The Led strip you listed is a programmable strip and needs a special 5v digital controller. the controller you listed was for 12v analogue RGB light strips, like these from the same site. Either stick with the strips in the last link, or you may need to build a custom controller for it.

Sorry about the bad links, IE hates me >.<

http://www.abstractavr.com/products/led-tape/14-4w...

is the match for the DMX controller you listed.

You'll need a voltage regulator to step the 12V down to 5V. An LM7805 should do the trick.

7805 has a declared max output current of 1A in the datasheet. 2m of that LED strip draws close to 10A @ 5V. So simply put, the 7805 in this case will work as not-so-effective smoke machine.

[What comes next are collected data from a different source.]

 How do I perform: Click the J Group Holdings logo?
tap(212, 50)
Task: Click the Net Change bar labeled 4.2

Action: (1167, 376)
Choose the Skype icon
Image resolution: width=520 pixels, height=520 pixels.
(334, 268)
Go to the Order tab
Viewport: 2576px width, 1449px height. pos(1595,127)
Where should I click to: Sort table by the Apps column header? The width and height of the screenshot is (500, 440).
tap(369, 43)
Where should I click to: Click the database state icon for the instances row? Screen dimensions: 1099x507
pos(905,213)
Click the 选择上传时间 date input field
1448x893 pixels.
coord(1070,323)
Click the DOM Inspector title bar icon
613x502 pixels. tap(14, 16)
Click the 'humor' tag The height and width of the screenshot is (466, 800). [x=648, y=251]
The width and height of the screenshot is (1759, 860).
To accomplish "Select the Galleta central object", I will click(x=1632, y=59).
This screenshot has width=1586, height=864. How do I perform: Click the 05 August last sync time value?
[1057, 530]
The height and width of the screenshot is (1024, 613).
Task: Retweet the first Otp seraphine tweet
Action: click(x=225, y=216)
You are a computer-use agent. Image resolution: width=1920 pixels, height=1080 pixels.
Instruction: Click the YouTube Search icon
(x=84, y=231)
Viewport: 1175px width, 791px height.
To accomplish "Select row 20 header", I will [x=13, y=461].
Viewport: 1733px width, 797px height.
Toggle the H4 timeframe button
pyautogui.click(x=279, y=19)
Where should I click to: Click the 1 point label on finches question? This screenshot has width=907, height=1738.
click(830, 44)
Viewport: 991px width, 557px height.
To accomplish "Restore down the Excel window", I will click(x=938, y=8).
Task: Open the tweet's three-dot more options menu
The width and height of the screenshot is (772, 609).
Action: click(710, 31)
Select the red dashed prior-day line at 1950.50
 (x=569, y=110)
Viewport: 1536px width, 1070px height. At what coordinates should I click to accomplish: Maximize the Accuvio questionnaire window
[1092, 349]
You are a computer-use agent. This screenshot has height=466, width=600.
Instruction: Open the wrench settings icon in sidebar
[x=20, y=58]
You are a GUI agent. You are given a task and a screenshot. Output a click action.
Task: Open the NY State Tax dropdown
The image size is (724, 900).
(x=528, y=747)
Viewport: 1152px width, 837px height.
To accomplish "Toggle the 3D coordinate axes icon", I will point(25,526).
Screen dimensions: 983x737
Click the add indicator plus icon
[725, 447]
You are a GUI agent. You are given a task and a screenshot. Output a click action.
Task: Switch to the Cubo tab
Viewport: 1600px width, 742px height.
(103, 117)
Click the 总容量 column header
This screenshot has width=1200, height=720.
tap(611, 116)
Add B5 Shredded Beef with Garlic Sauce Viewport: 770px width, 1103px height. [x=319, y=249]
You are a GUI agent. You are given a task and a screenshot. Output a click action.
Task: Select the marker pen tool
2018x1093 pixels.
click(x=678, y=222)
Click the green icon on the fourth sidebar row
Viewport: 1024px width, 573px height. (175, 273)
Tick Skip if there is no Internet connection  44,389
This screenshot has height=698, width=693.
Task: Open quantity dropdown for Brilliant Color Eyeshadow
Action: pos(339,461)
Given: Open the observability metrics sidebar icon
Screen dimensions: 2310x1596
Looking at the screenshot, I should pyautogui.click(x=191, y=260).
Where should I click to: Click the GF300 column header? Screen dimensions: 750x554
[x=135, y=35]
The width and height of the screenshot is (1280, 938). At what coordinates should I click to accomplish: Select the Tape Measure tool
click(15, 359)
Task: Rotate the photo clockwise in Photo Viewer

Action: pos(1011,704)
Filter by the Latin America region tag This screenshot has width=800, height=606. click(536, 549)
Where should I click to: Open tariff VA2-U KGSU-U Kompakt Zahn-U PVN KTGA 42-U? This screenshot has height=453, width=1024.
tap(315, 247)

Pathogenex (author)  Raitis2 years ago

Think I found a work around

http://4.bp.blogspot.com/-no-6A7oj6qA/UOB5H_75IAI/AAAAAAAAAB0/bBrWxqWMVhA/s1600/7805-voltage-regulator.jpg

Pathogenex (author)  Raitis2 years ago

And just working it out but i realised that on the website the strips take 120mA per 1/4 meter isnt 120mA X 8 = 0.98A? so a 7805 should be able to handle it as long as its got a heatsink etc?

According to the site:
Maximum 5V @ 120mA draw per 2.5" strip segment (all LEDs on full brightness)

Now that I recalculated that it seems like both of us were not very good with out numbers :)
2.5" = 6.3 cm therefore (200cm/6.3cm) * 0.12A = 3.8A

As for a working alternative - I have no real suggestion for you as I'm too inexperienced in electronics to think of something suitable, but it seems like you might be onto something with that pc power supply.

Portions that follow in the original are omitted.